I've had to wrestle with this concept because if you believe it, it means that someone has to be WRONG. I don't want to be arrogant enough to say, "You're wrong, I'm right." Ultimately, that's God's call anyway. How about saying, "What I believe is right for me. What you believe is wrong for me, even if you believe it is right for you." Of course, then, I would have to accept that what I believe might be wrong for someone else. I would not be accepting someone else's truth, even though allowing them the room to consider it their own truth. No skin off my nose, is there?
"There is a struggle, however, to believe that {I'm} right and love others anyway without being judgmental or overbearing or just plain mean." That's it - that's humility. It certainly isn't relativist, though.
Absolutism, however, is when we say "I believe it is a sin to wear a suit made of linen and wool. All suits of linen and wool shall be burned. So, while I love the tarsorial sinner and I hate the tarsorial sin, it's too bad the suit will have to burned with you in it."
frankandcathy
01-28-2007, 05:28 PM
Zerbie:
Thank you for your response. Good responses and things to think about. It is funny because in the midst of my thinking, "I don't feel close to God right now" who do I always wind up talking to about it? Why God, of course! Who else would have an answer? :p
Andy: I think I can agree with you in all but one point:
How about saying, "What I believe is right for me. What you believe is wrong for me, even if you believe it is right for you." Of course, then, I would have to accept that what I believe might be wrong for someone else. I would not be accepting someone else's truth, even though allowing them the room to consider it their own truth. No skin off my nose, is there?

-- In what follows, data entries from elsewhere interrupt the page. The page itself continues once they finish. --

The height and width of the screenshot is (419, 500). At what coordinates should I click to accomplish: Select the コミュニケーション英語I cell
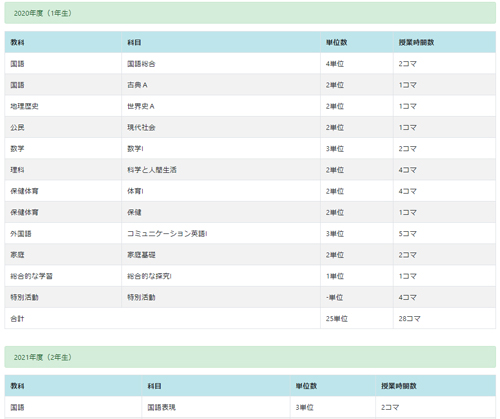(x=221, y=234)
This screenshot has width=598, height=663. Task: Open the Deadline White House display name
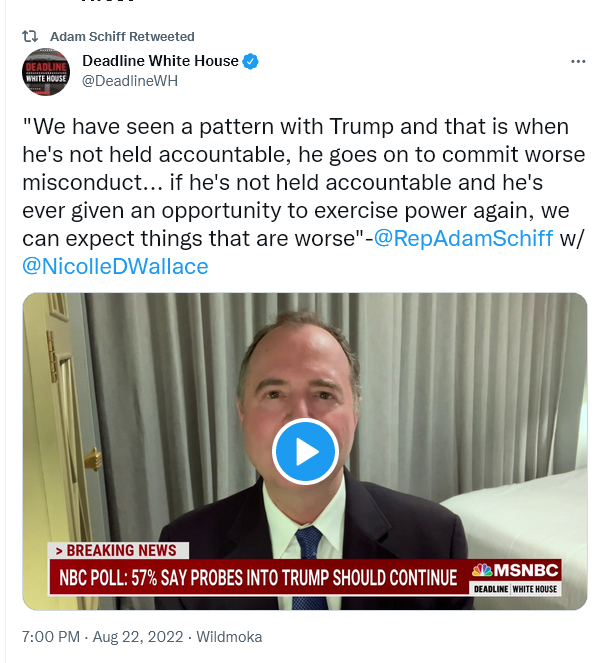(x=160, y=61)
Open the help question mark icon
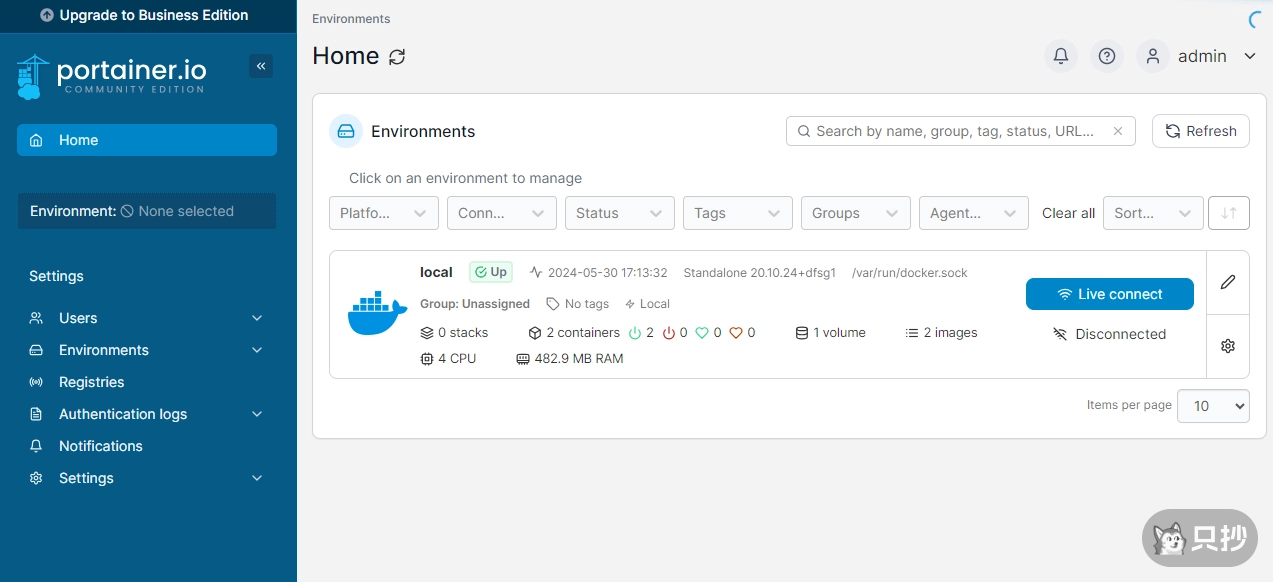The width and height of the screenshot is (1273, 582). click(1107, 56)
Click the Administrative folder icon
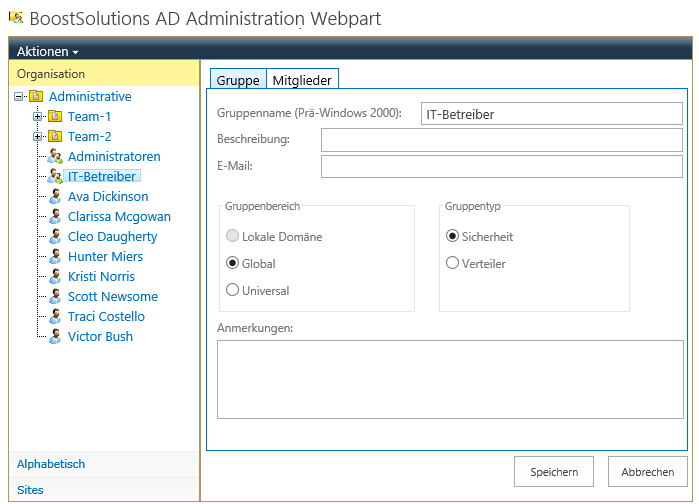699x504 pixels. pos(36,96)
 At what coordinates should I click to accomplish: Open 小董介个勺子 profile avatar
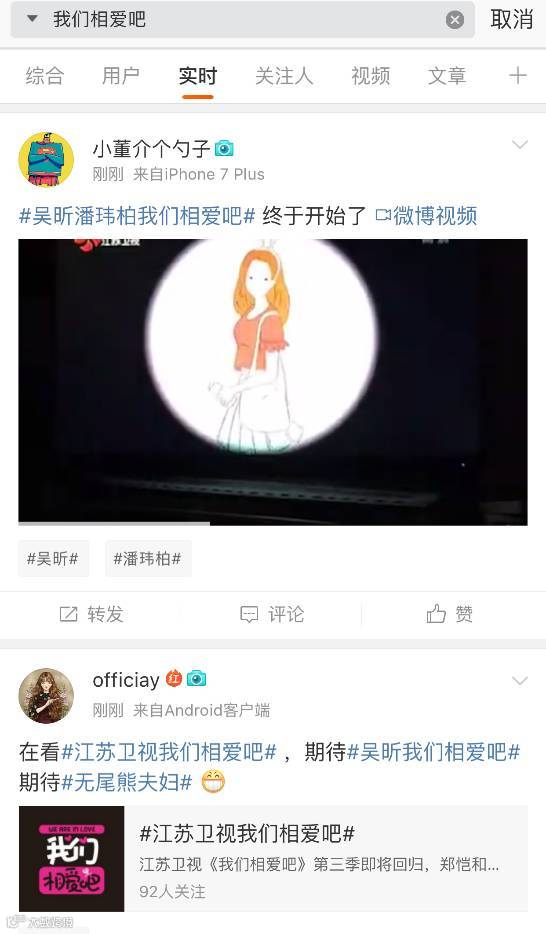[x=46, y=159]
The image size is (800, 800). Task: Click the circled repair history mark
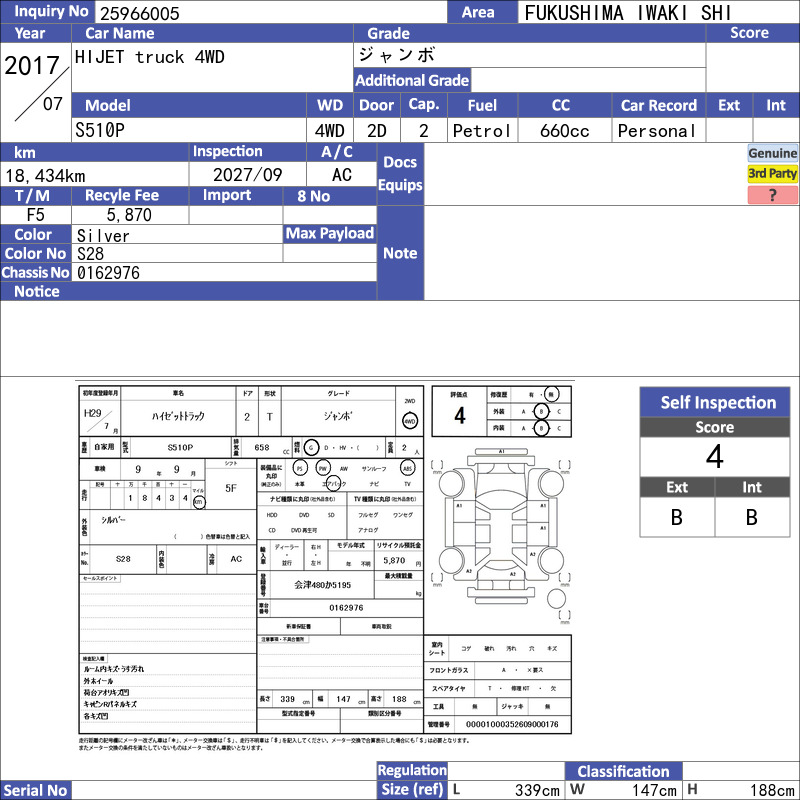pyautogui.click(x=551, y=394)
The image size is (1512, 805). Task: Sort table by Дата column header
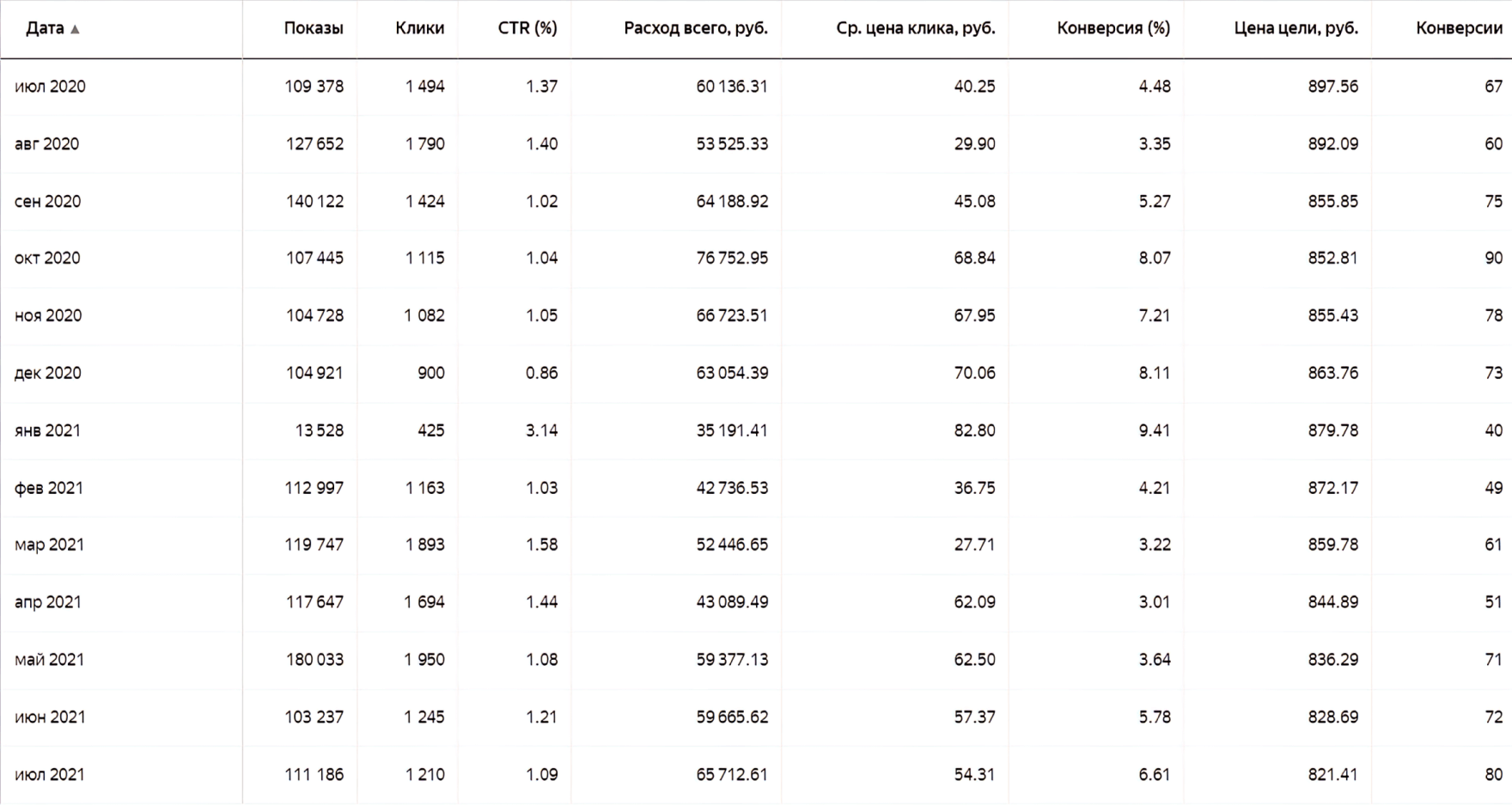(45, 28)
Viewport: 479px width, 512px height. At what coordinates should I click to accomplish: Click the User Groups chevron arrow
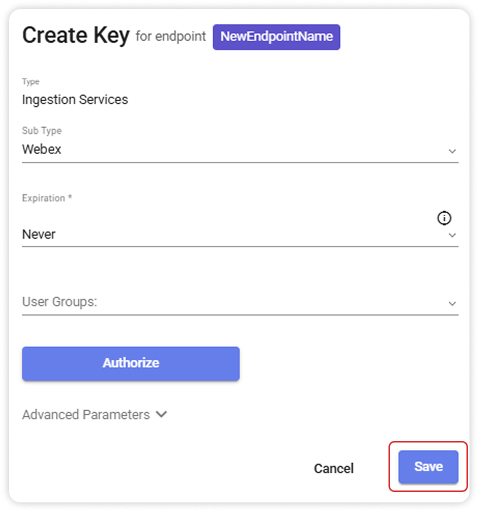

I think this is the crux of the issue. What I would call absolutism would say, "No, what I believe is RIGHT for you...you just don't know it yet."
So, ultimately, I guess I AM arrogant enough to say, "I know what's best for you." Of course, you're basing that statment on what you believe the Bible to say as ordained by God so....you believe GOD is the one saying, "I know what's best for you" which leads me right back into the part about iron sharpening iron...:D
At any rate, this is good food for thought, good analogies, and I appreciate you listening!
~C
Zerbie
01-28-2007, 06:38 PM
Zerbie:
Thank you for your response. Good responses and things to think about. It is funny because in the midst of my thinking, "I don't feel close to God right now" who do I always wind up talking to about it? Why God, of course! Who else would have an answer? :p
So, ultimately, I guess I AM arrogant enough to say, "I know what's best for you." ~C
So am I!!!! :p :rolleyes: :p
And you and I believe (in some cases) diametrically OPPOSITE things. So you see why it would be a problem if either one of us started forcing the other, insisting on capitulation. . . we'd be hitting each other over the head with steel batons. :smashy: :eek: :lol:
Much better to allow that we are each going to follow the path we KNOW we are called to, learning to be friends and love each other along the way. My belief: we ARE traveling to the same place in the end, and will one day greet each other there, and on that day we will understand all of this.:pray: :dove: :dove:
We each agree on an essential: love. Love one another along the way. Part of love involves sharing, witnessing, and another part of love involves standing back and respecting the other's authority to take THEIR spiritual path, even when we believe it might be wrong. If we give them ours, they have missed everything meant for them along the way.
Snowflake thingy. :p :D
andrewlittle
01-28-2007, 06:40 PM
Andy: I think I can agree with you in all but one point:
I think this is the crux of the issue. What I would call absolutism would say, "No, what I believe is RIGHT for you...you just don't know it yet."
So, ultimately, I guess I AM arrogant enough to say, "I know what's best for you." Of course, you're basing that statment on what you believe the Bible to say as ordained by God so....you believe GOD is the one saying, "I know what's best for you" which leads me right back into the part about iron sharpening iron...:D
At any rate, this is good food for thought, good analogies, and I appreciate you listening!
~C
Hi again Cathy. Okay, I can even go with that. That's still a long jump, however, to believing so much that you had the right truth that you would legislate to make it the legal truth?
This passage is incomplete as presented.